Deep learning based Image Compression for Microscopy Images: An Empirical Study
Yu Zhou, Jan Sollmann, Jianxu Chen
TL;DR
The paper tackles the challenge of massive microscopy datasets by evaluating both classic and deep-learning–based image compression methods through a two-phase pipeline that jointly optimizes Rate-Distortion and downstream label-free prediction performance. It leverages a hiPSC bright-field to fluorescence paradigm and employs multiple DL codecs from the CompressAI toolbox, comparing them against traditional codecs under $L = R + \lambda D$ with standard perceptual metrics. The study finds that AI-based compression generally outperforms classic methods in rate–distortion and preserves 2D label-free predictions with minimal degradation, though 3D tasks are more fragile and require compression-aware training. These results inform data infrastructure planning for bioimaging and highlight the importance of considering compression effects when deploying downstream AI analysis workflows.
Abstract
With the fast development of modern microscopes and bioimaging techniques, an unprecedentedly large amount of imaging data are being generated, stored, analyzed, and even shared through networks. The size of the data poses great challenges for current data infrastructure. One common way to reduce the data size is by image compression.
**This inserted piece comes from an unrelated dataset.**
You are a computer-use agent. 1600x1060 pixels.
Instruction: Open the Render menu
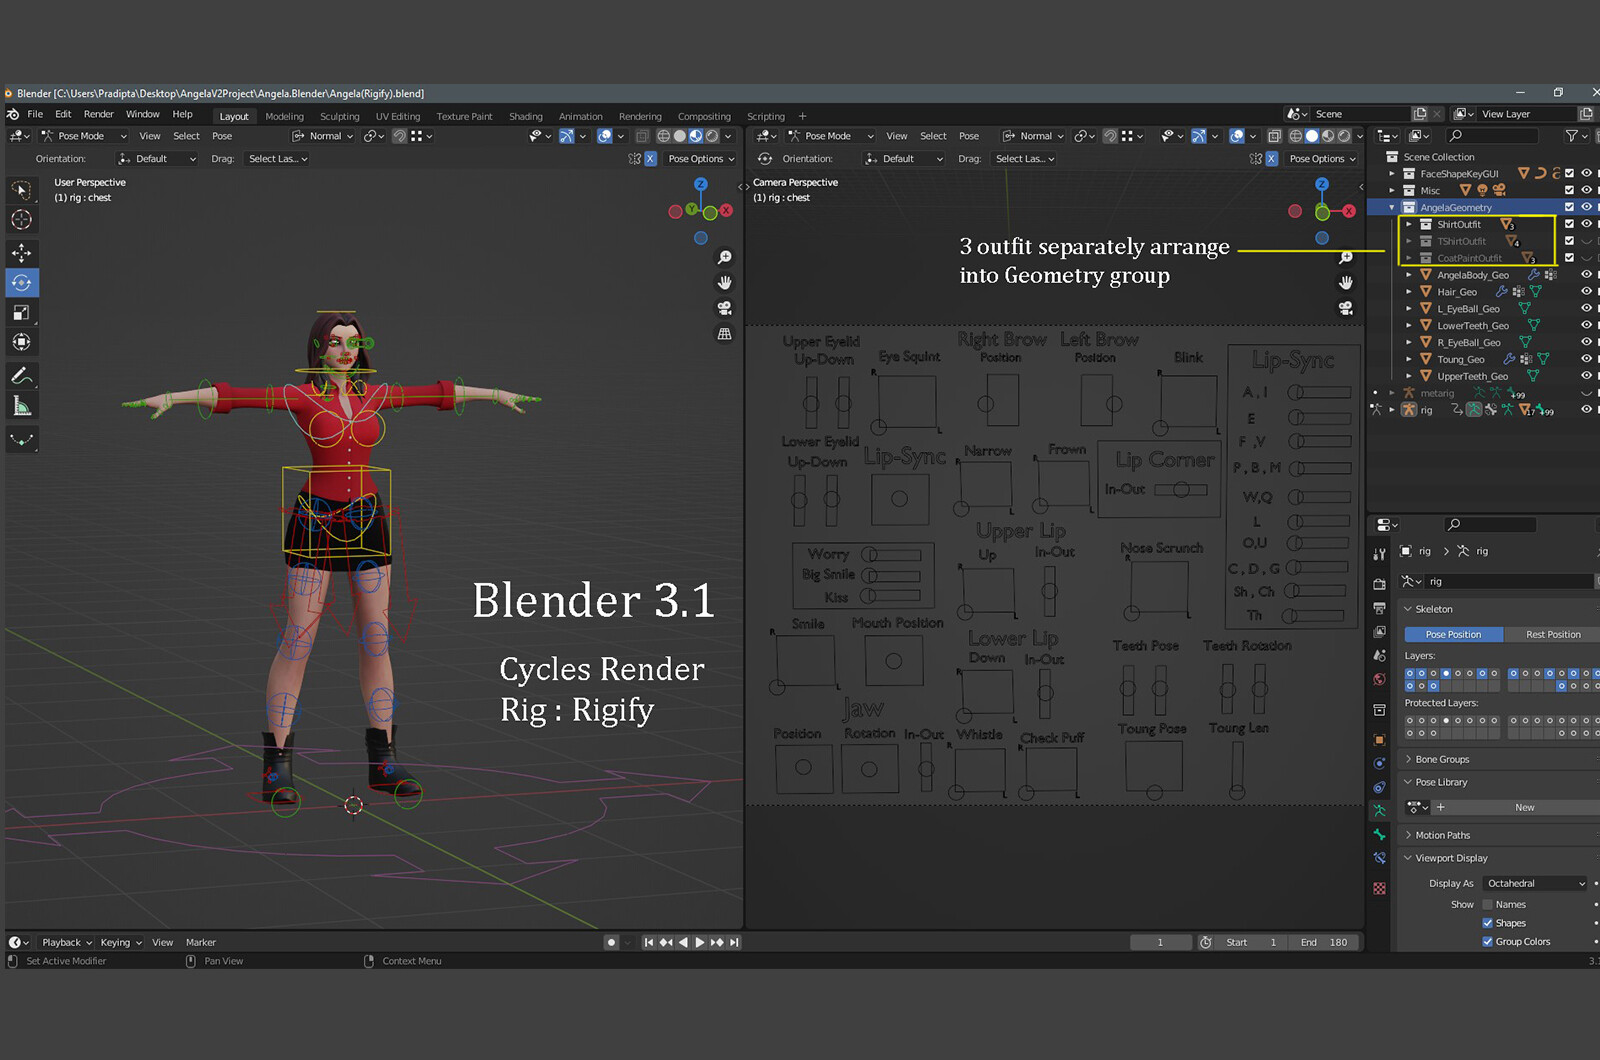click(98, 115)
This present study analyzes classic and deep learning based image compression methods, and their impact on deep learning based image processing models. Deep learning based label-free prediction models (i.e., predicting fluorescent images from bright field images) are used as an example application for comparison and analysis. Effective image compression methods could help reduce the data size significantly without losing necessary information, and therefore reduce the burden on data management infrastructure and permit fast transmission through the network for data sharing or cloud computing. To compress images in such a wanted way, multiple classical lossy image compression techniques are compared to several AI-based compression models provided by and trained with the CompressAI toolbox using python. These different compression techniques are compared in compression ratio, multiple image similarity measures and, most importantly, the prediction accuracy from label-free models on compressed images. We found that AI-based compression techniques largely outperform the classic ones and will minimally affect the downstream label-free task in 2D cases. In the end, we hope the present study could shed light on the potential of deep learning based image compression and the impact of image compression on downstream deep learning based image analysis models.